De etikettering wordt voor Solfac-Vloeibaar als volgt vastgesteld:

 

Gevaarsymbool:

N

Aanduiding:

Milieugevaarlijk

 

Xi

Aanduiding:

Irriterend

R-zinnen

43

Kan overgevoeligheid veroorzaken bij contact met de huid.

 

51/53

Vergiftig voor in het water levende organismen; kan in het aquatisch milieu op lange termijn schadelijke effecten veroorzaken

S-zinnen

21

Niet roken tijdens gebruik

 

36/37

Draag geschikte handschoenen en beschermende kleding.

 

61

Voorkom lozing in het milieu. Vraag om speciale instructies/veiligheidskaart.

Specifieke vermeldingen:

DPD-zinnen

V11-NL:

 

Voedingswaren, keukengerei, aquaria en vogelkooien goed afdekken, aquariumpompen uitschakelen.

 

V29-NL:

Niet toepassen op plaatsen die toegankelijk zijn voor kinderen van 0 – 4 jaar.

 

 


Besluit

 

·                   Het College besluit de toelating van Solfac-Vloeibaar (20030339 TVB) te verlengen op grond van art. 3, 3a en 5 van de Bestrijdingsmiddelenwet 1962.

·                   Als (nieuwe) einddatum voor cyfluthrin voor het toepassingsgebied H wordt
1 november 2016 vastgesteld.

·                   Als expiratiedatum voor het middel Solfac-Vloeibaar (20030339 TVB) wordt
1 november 2016 vastgesteld (einddatum cyfluthrin).

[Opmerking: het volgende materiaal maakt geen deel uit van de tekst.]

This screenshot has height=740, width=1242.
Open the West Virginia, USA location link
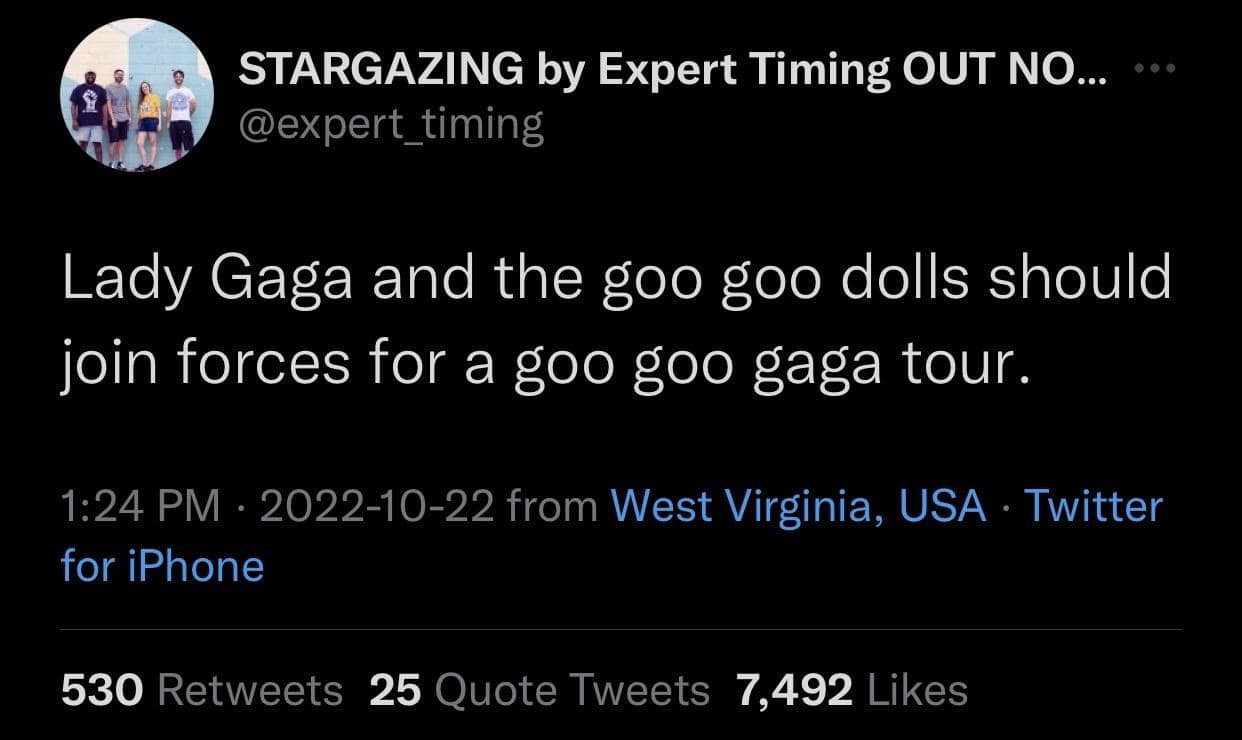(x=795, y=506)
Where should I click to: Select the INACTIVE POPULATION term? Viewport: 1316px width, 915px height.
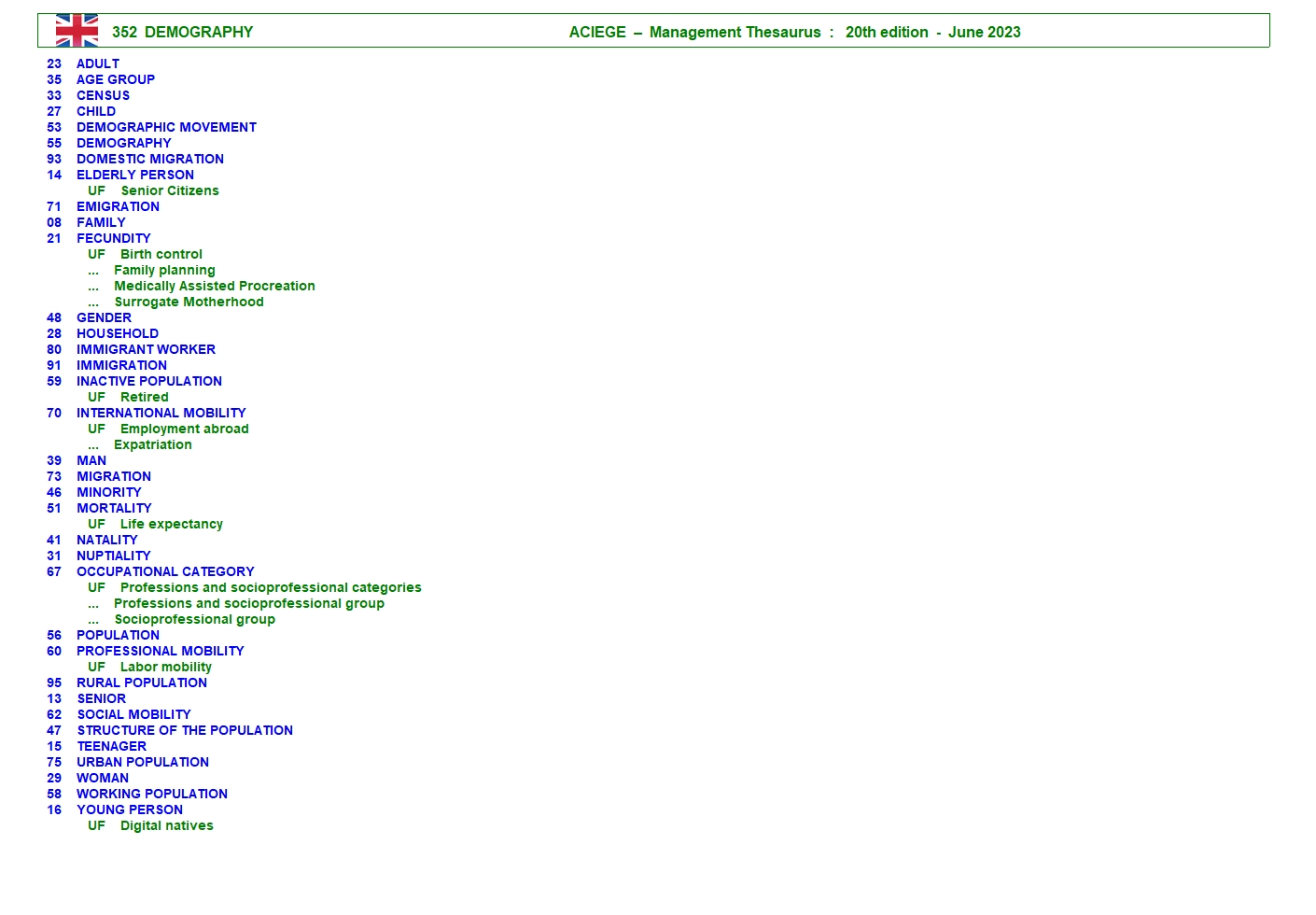[149, 381]
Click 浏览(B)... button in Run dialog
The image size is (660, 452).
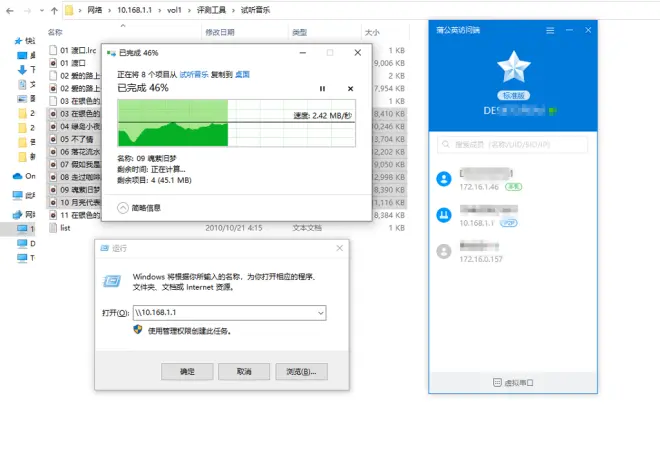pyautogui.click(x=300, y=371)
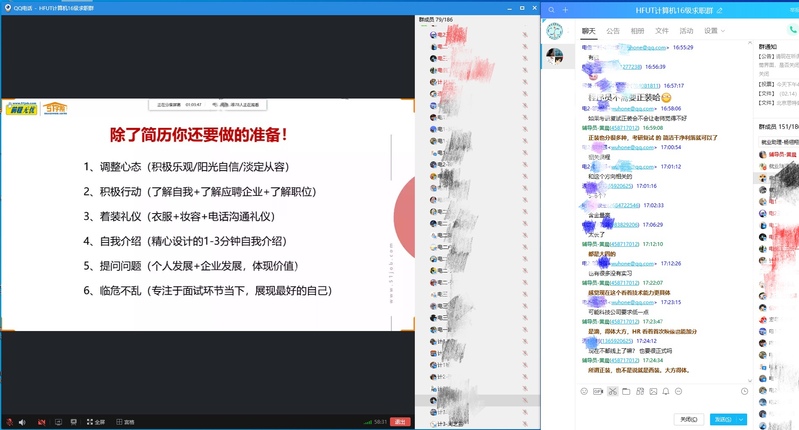Toggle the microphone mute in meeting bar
The height and width of the screenshot is (430, 799).
pos(9,422)
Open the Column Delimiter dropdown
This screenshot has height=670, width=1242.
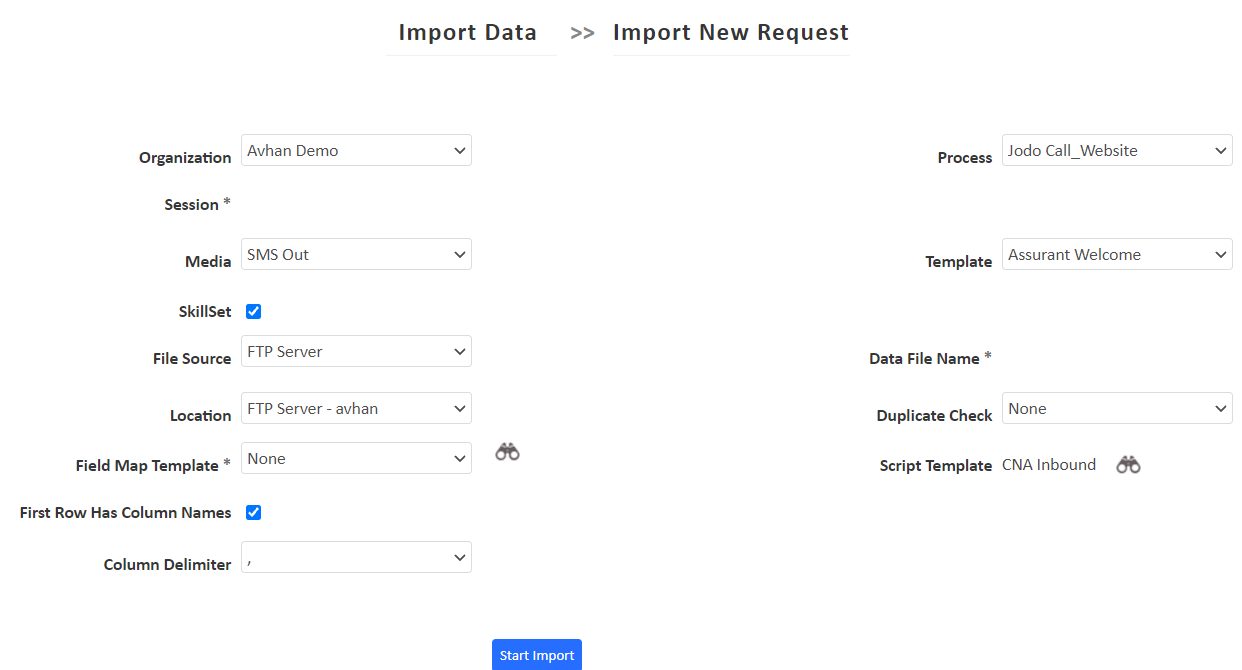[355, 557]
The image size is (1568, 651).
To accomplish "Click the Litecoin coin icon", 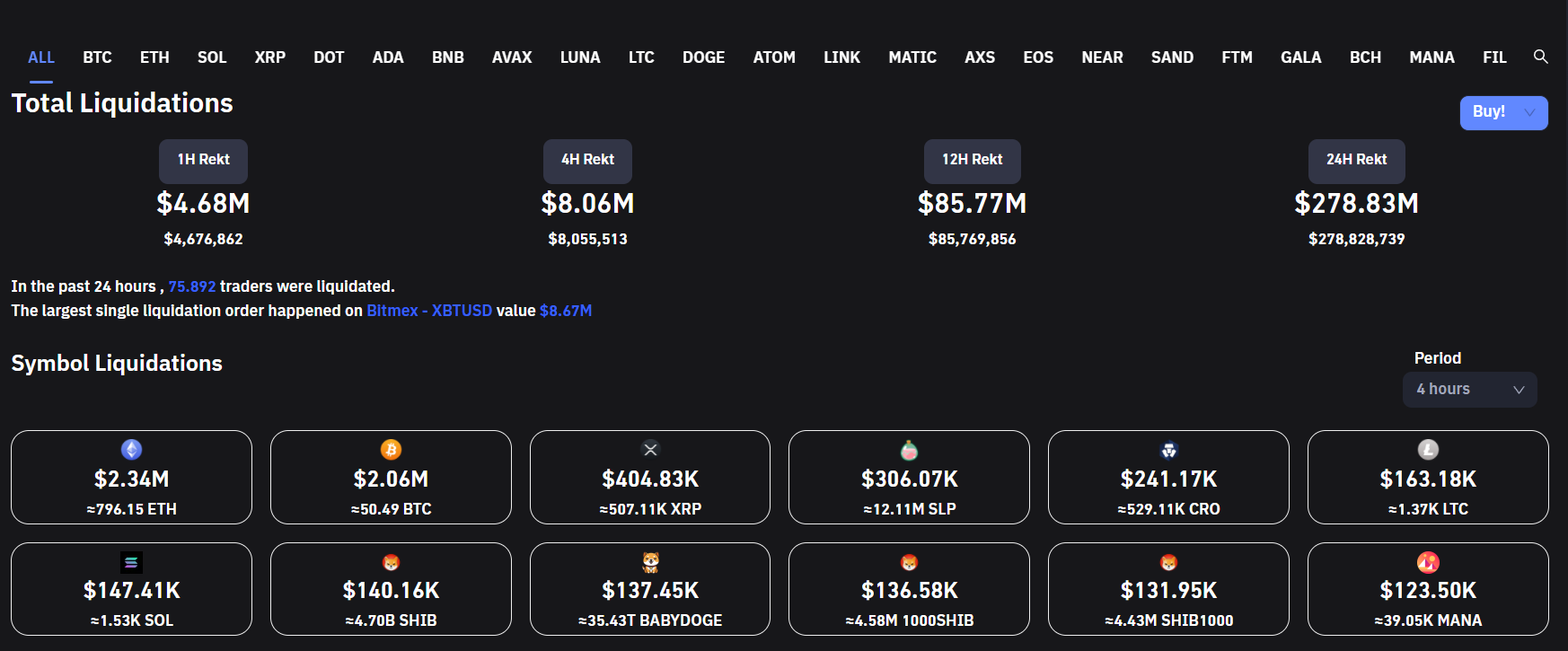I will pyautogui.click(x=1428, y=449).
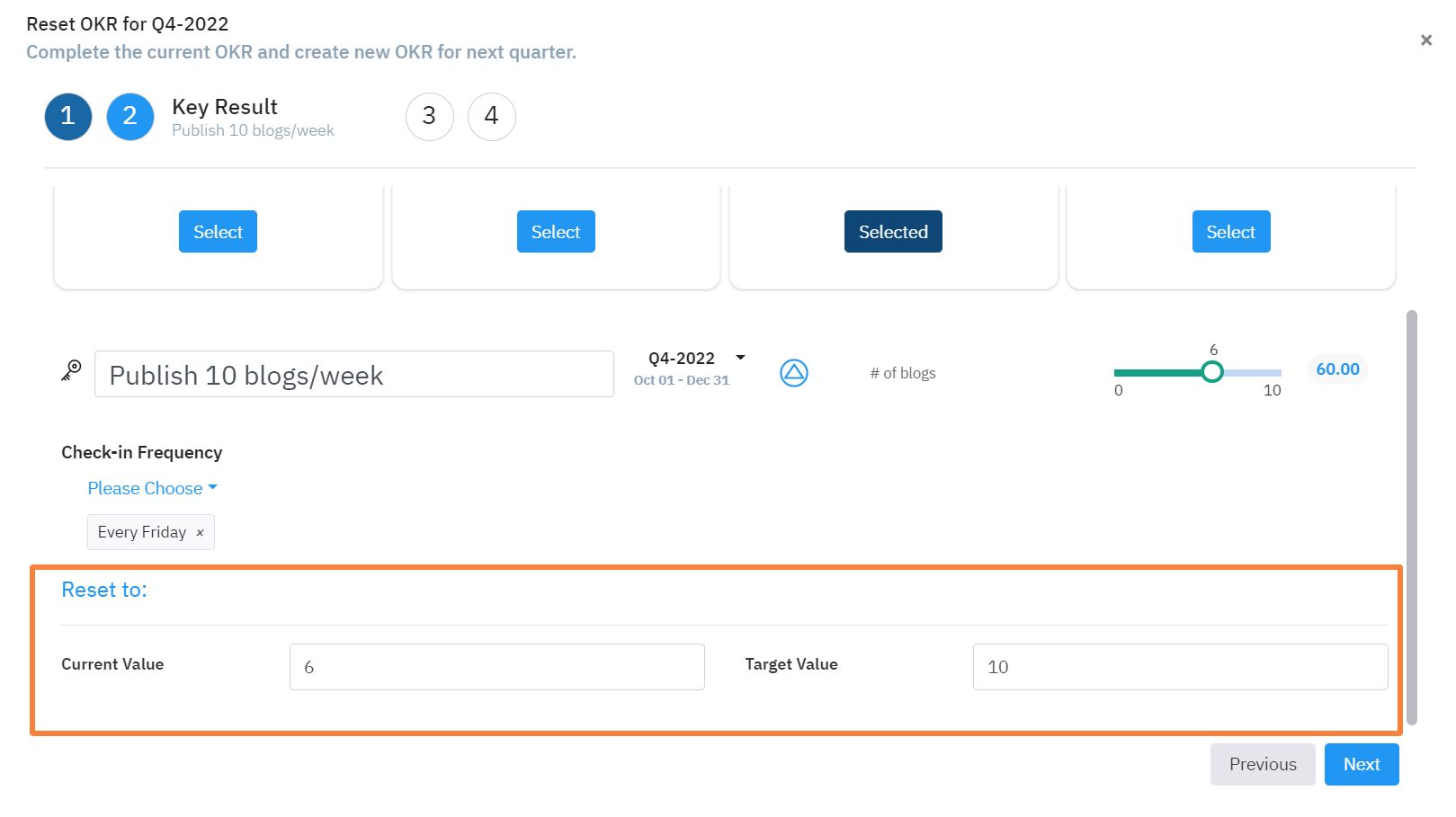Image resolution: width=1456 pixels, height=817 pixels.
Task: Jump to wizard step 4
Action: [x=492, y=117]
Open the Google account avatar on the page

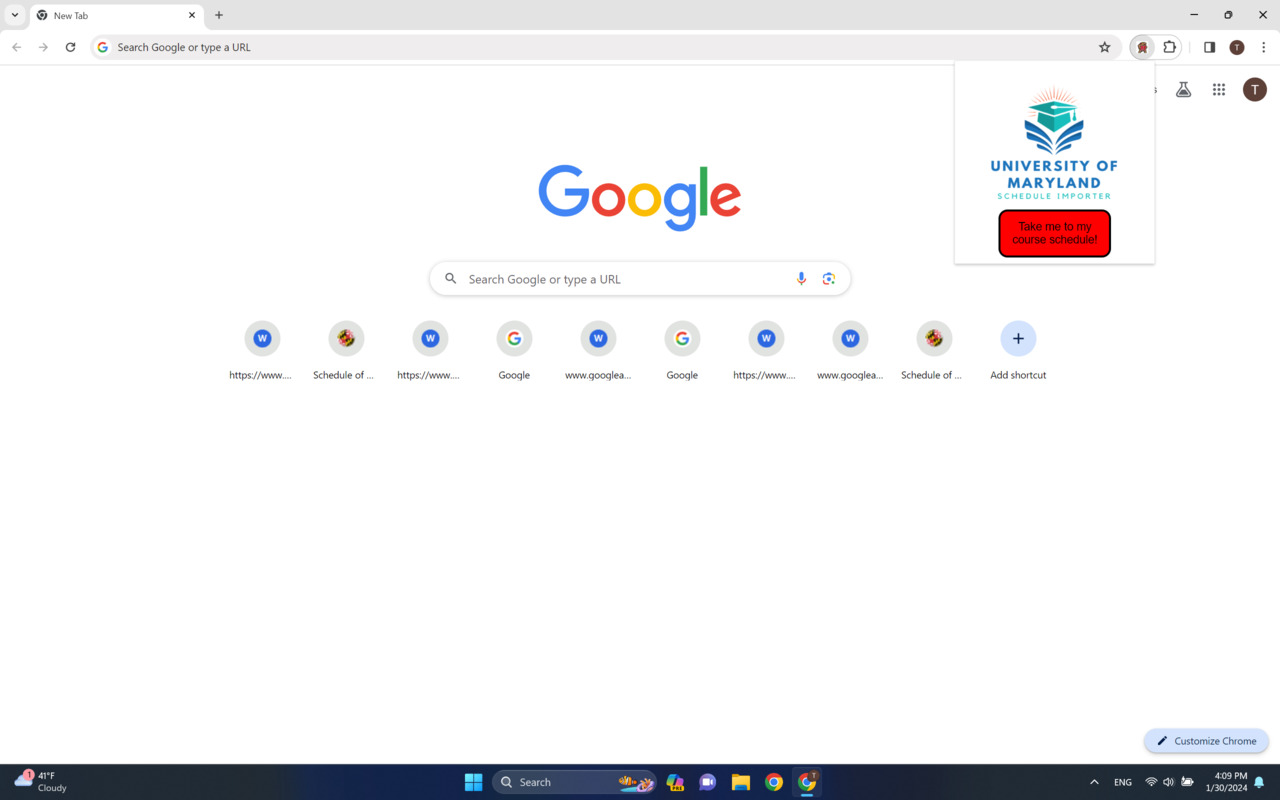1255,89
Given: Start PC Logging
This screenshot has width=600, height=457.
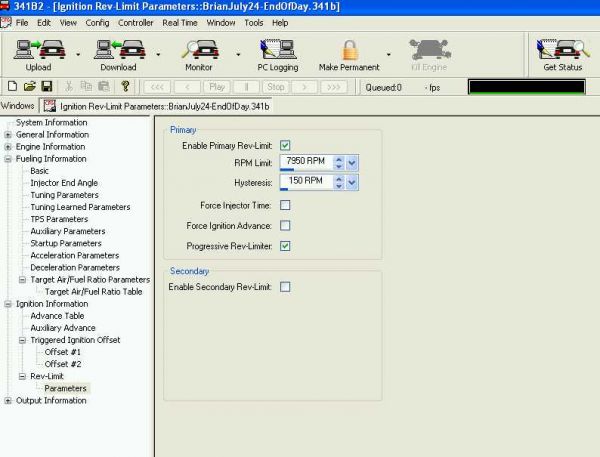Looking at the screenshot, I should [x=277, y=51].
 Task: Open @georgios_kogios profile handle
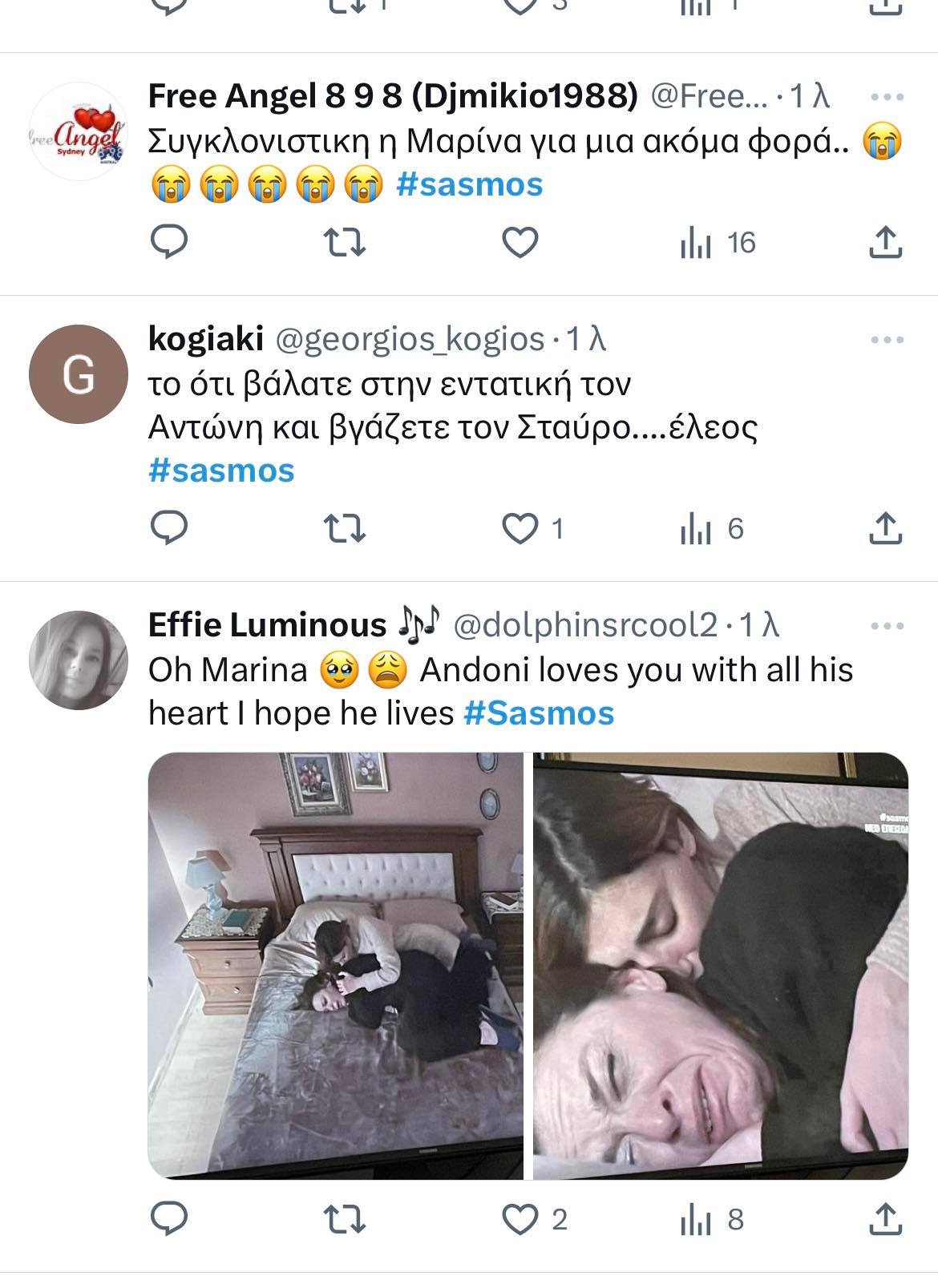tap(410, 340)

·                     De etikettering wordt als volgt vastgesteld:

Gevaarsymbool:

N

Aanduiding:

Milieugevaarlijk

 

Xi

Aanduiding:

Irriterend

R-zinnen

43

Kan overgevoeligheid veroorzaken bij contact met de huid.

 

51/53

Vergiftig voor in het water levende organismen; kan in het aquatisch milieu op lange termijn schadelijke effecten

S-zinnen

21

Niet roken tijdens gebruik

 

36/37

Draag geschikte handschoenen en beschermende kleding.

 

61

Voorkom lozing in het milieu. Vraag om speciale instructies/veiligheidskaart.

Specifieke vermeldingen:

DPD-zinnen

V11-NL:

 

Voedingswaren, keukengerei, aquaria en vogelkooien goed afdekken, aquariumpompen uitschakelen.

 

V29-NL:

Niet toepassen op plaatsen die toegankelijk zijn voor kinderen van 0 – 4 jaar.